In Anthropic's official response, they mentioned two key differences. First, slash commands are invoked by humans, so if not explicitly invoked, agents won't use them. Agent Skills, however, are selected and used by AI agents based on context.

Seeing this first difference, you might ask, "Why not just let agents automatically use slash commands? Why introduce a new concept called Agent Skills?"

The reason is that when slash commands are loaded, the entire Markdown file is loaded at once. This applies not just to Anthropic's Claude but to many popular AI tools in the community. The problem this creates is that if we want agents to automatically select which to use, they need to scan all Markdown files. In other words, before actually doing anything, agents would consume vast numbers of tokens and occupy a significant portion of the context window.

Consuming many tokens and occupying much of the context window creates two problems: it increases costs (more tokens consumed means more money spent) and decreases accuracy. However, if this design causes these problems, why doesn't automatically loading Agent Skills suffer from them?

The answer is that Agent Skills employ progressive disclosure, which is the elegant aspect of Agent Skills' design. Each skill's SKILL.md file must include name and description fields noting the skill's purpose. When agents load skills, they first scan these two fields rather than loading the entire SKILL.md, significantly reducing token consumption and occupying only a tiny portion of the context window.

In fact, by using folder structures, Agent Skills uphold progressive disclosure. By splitting scripts into separate files, SKILL.md only needs to indicate which script to use in which situations, rather than including complete scripts. This further reduces token consumption.

Progressive Disclosure

As mentioned above, Agent Skills use progressive disclosure as a design pattern to reduce token consumption and use less of the context window. This design pattern appears not just in Agent Skills but in other aspects of agents, so we'll dedicate a section to it.

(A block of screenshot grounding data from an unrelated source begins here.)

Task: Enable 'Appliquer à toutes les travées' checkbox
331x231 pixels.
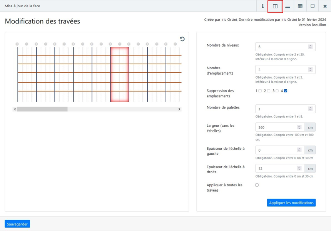Action: pos(257,185)
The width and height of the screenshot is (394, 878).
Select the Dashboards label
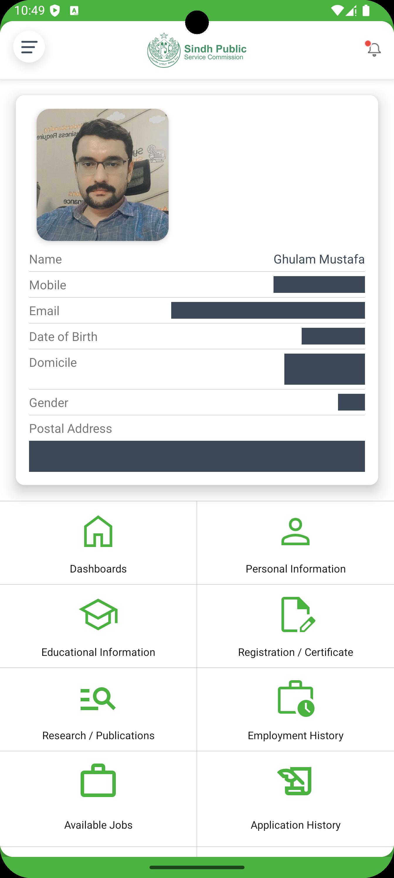(98, 569)

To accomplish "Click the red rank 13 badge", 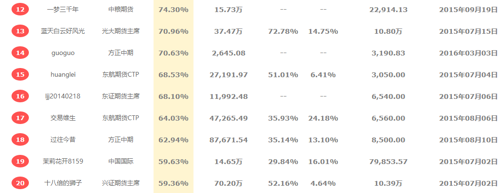I will [20, 31].
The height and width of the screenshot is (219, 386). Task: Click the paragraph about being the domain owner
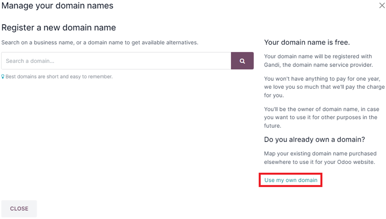pyautogui.click(x=321, y=117)
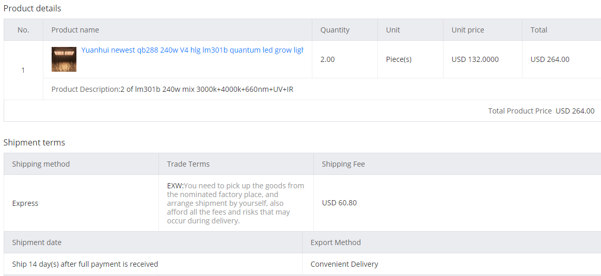Select the shipping fee USD 60.80
Screen dimensions: 601x276
coord(339,203)

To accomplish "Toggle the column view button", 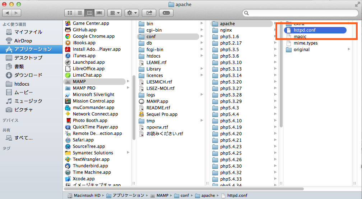I will pos(89,13).
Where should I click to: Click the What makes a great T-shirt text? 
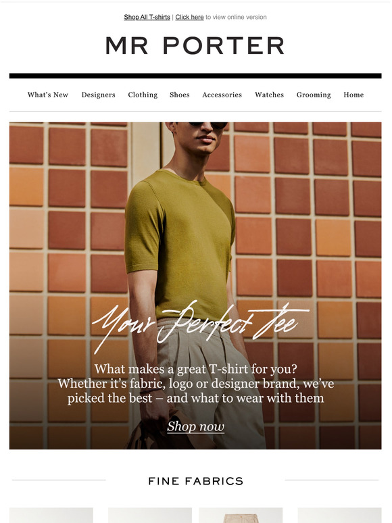pos(196,384)
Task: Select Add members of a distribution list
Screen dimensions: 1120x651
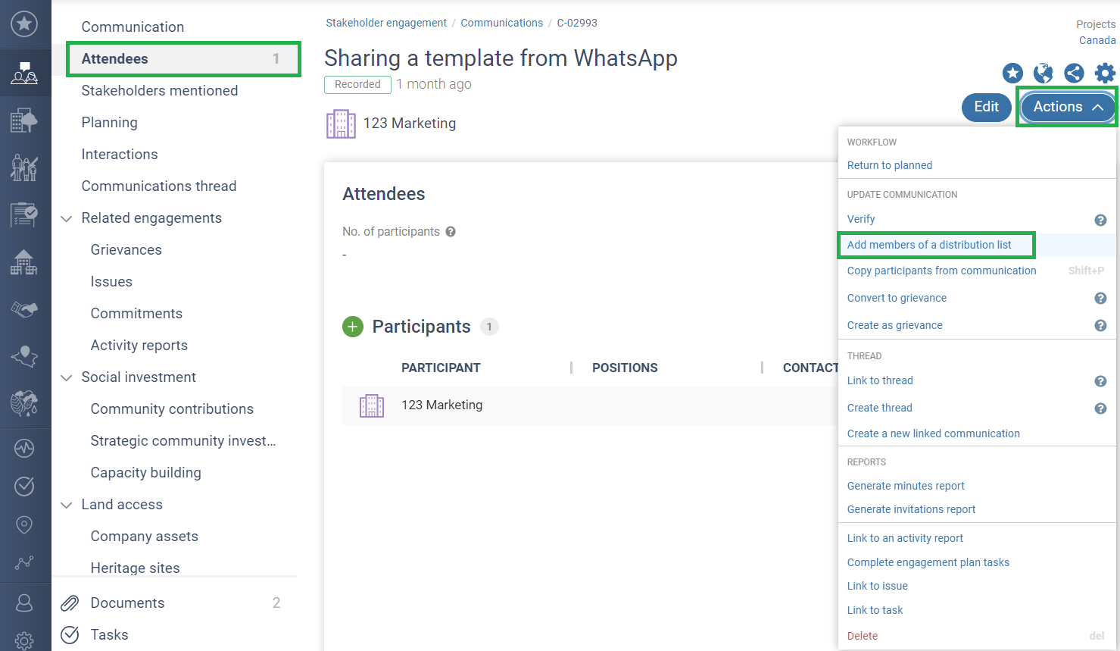Action: (929, 245)
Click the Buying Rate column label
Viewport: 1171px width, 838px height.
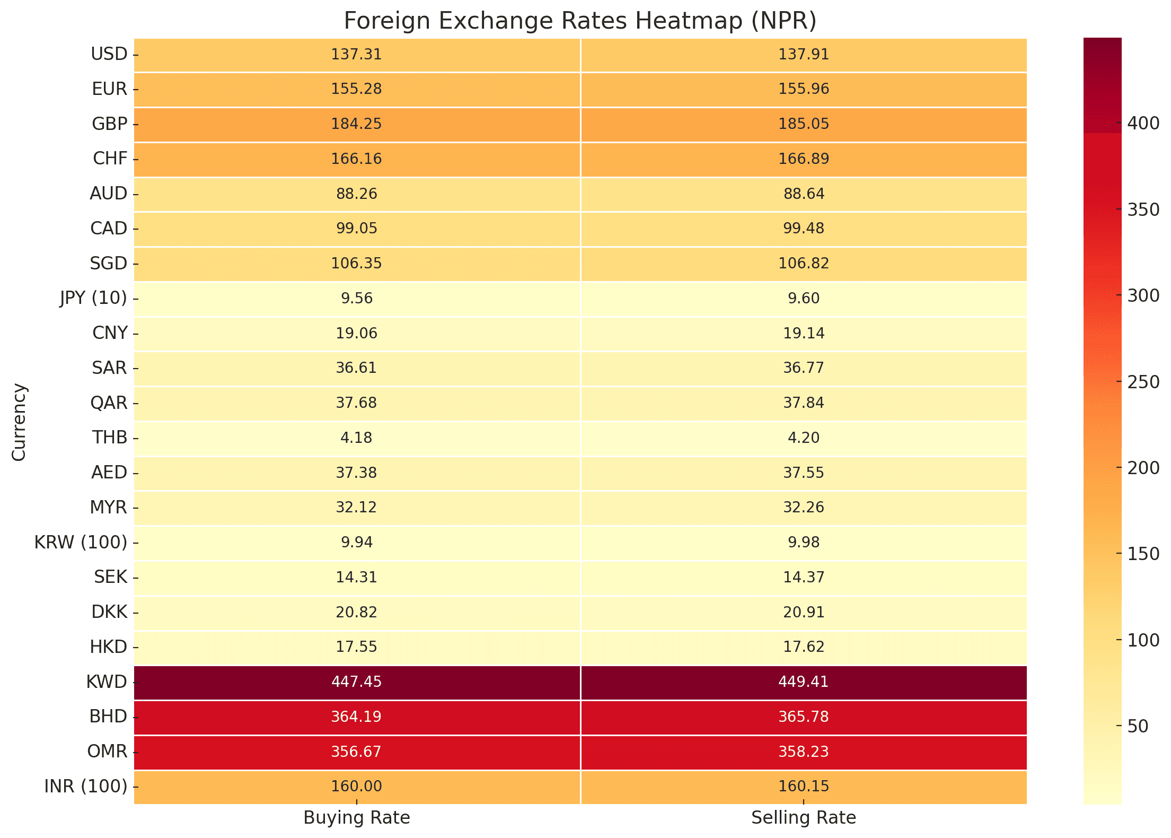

While progressive disclosure might sound technical, most frontend and backend engineers have encountered this pattern in their work. Common pagination is based on this pattern: instead of loading all data at once, we load a portion first, then load more when users need it by going to the next page.

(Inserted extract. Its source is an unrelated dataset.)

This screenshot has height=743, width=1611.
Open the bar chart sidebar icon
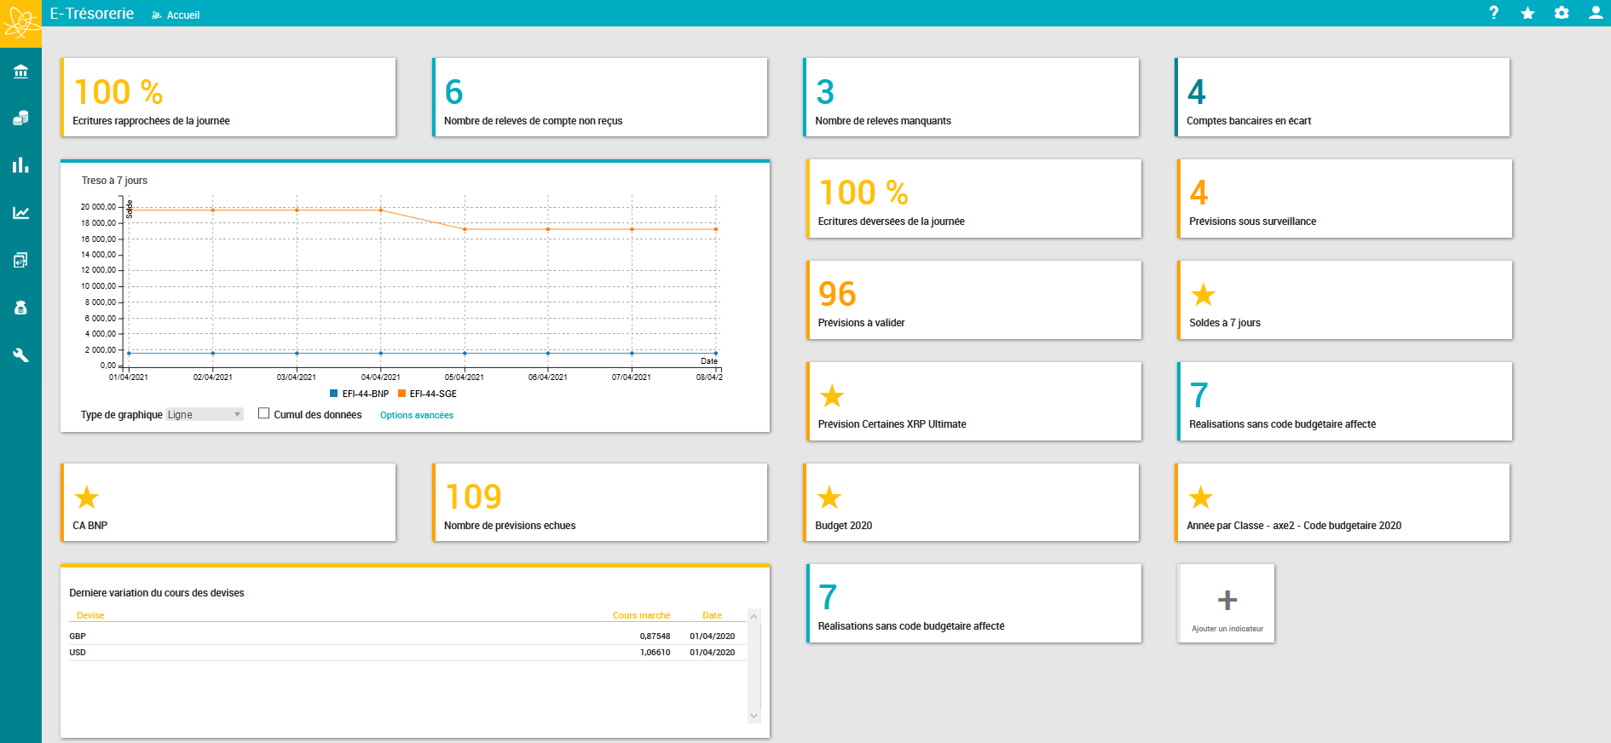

Beyond Agent Skills, the industry is progressively applying progressive disclosure to MCP loading (note: readers unfamiliar with MCP can review Agent Implementation — Tools and MCP Servers).

For example, in an AI agent's context window, the space most often occupied has been MCP-related content. For instance, MCP clients like Cursor load all tools at startup, often consuming tens of thousands of tokens for MCP before using any tools at all, wasting valuable context window space.

You might ask: when loading MCPs, couldn't we just load names and descriptions first without loading complete tool specifications? Wouldn't that reduce token consumption?

You're not wrong in thinking that, unfortunately reality is more complex. Take the popular GitHub MCP in the community, for example: the entire MCP has 35 tools, and their combined names and descriptions total 26,000 tokens. This led Cursor, when initially supporting MCPs, to limit loading to only 40 tools maximum to avoid exhausting the context window.

Therefore, one of Cursor's approaches (link) was to stop loading all MCP tool descriptions upfront. Instead, they treat MCP tool descriptions as lazily-loaded files and search for and load specific tools during agent execution based on needs, rather than loading everything initially. This approach of loading only when needed reduced token usage by up to 46.9%.

Similarly, Anthropic proposed an almost identical concept in their article "Introducing advanced tool use on the Claude Developer Platform" (link): instead of loading all MCPs requiring tens of thousands of tokens upfront, they load a search tool consuming only about 500 tokens initially, then search for needed MCPs during agent execution as required. Each search might find two or three tools, consuming at most a few thousand tokens rather than tens of thousands.

This approach also embodies progressive disclosure and provides substantial practical benefits.